Sorry Treasurer, iron ore is in structural oversupply and prices are free falling. Prior conditions will not recur in our lifetime.
It didn’t have to be like this. If the clown conservatives hadn’t leapt to defend the ‘victims’ of Ken Henry’s Resource Super Profits Tax – mostly foreign-owned mining companies – government would now have lots of lolly to keep the WA economy going. Plus, the RSPT is a powerful automatic stabiliser, retreating in step as mine profits decline. Royalties lack this outstanding feature.
Elsewhere in WA, oil and gas producers are enduring a parallel commodity price decline, but the Petroleum Resource Rents Tax, on identical principles, is shrinking too.

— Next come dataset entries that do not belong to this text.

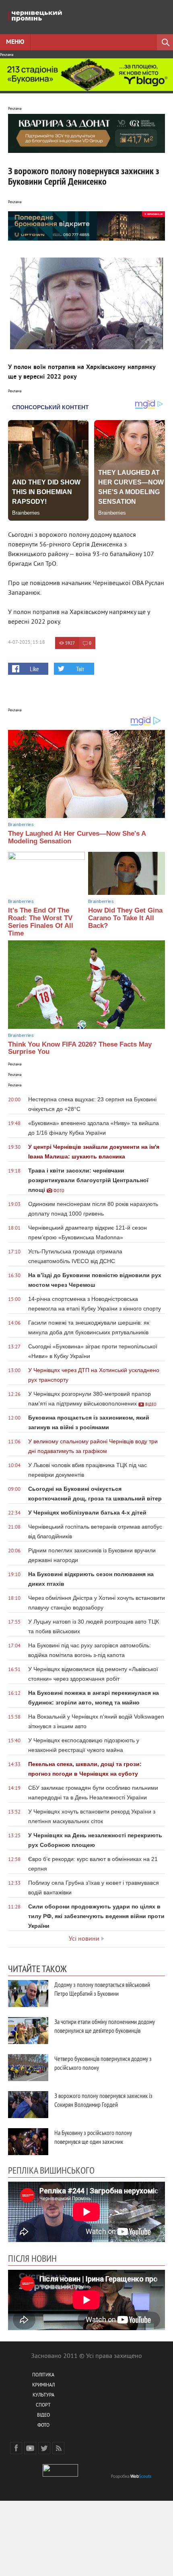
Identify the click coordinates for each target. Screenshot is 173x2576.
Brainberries (21, 824)
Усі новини (84, 1939)
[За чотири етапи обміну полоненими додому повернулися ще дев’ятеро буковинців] (28, 2030)
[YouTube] (30, 2448)
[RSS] (58, 2448)
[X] (44, 2448)
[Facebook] (16, 2448)
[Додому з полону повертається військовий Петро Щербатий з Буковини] (28, 1993)
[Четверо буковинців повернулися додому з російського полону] (28, 2067)
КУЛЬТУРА (43, 2396)
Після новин (32, 2258)
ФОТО (43, 2426)
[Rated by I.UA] (60, 2475)
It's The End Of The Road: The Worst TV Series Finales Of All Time (40, 922)
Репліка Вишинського (51, 2170)
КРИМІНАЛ (43, 2385)
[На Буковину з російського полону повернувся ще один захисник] (28, 2141)
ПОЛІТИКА (43, 2375)
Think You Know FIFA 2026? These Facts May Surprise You (80, 1048)
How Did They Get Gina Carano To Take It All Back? (125, 918)
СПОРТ (43, 2406)
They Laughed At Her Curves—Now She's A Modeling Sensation (77, 837)
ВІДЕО (43, 2416)
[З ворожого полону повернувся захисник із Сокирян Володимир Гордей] (28, 2104)
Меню (15, 42)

Barnett and Nahan have engineered failure upon WA and its citizens. History will condemn them for their abuse in elevating private interests ahead of the common good.
Go back through pre boom annual reports by BHP. I remember them saying how they expected prices to normalise once supply was in balance allbeit at a higher volume and they had to do their sums on shutting down a mine to make it bigger vs just staying open and enjoying the high prices. So the current status was predicted by BHP and RIO who’s iron ore break even is at $30 a ton. ..if not from them then from Brazil. The WA government should have budgeted on low price high volume being normal and should have saved up all the short term high price bonus for now. Their other problem of course is relying on that and stamp duty instead of land rent. Now reports say billions needed to solve Perth’s traffic infrastructure problems, but that all has to come from workers and business taxes while property owners get the windfall gains. stamp duty keeps people immobile instead of moving nearer their new job and hence adds to total urban road kms . Duuhh. the old grafty landlord developer economic model is not working.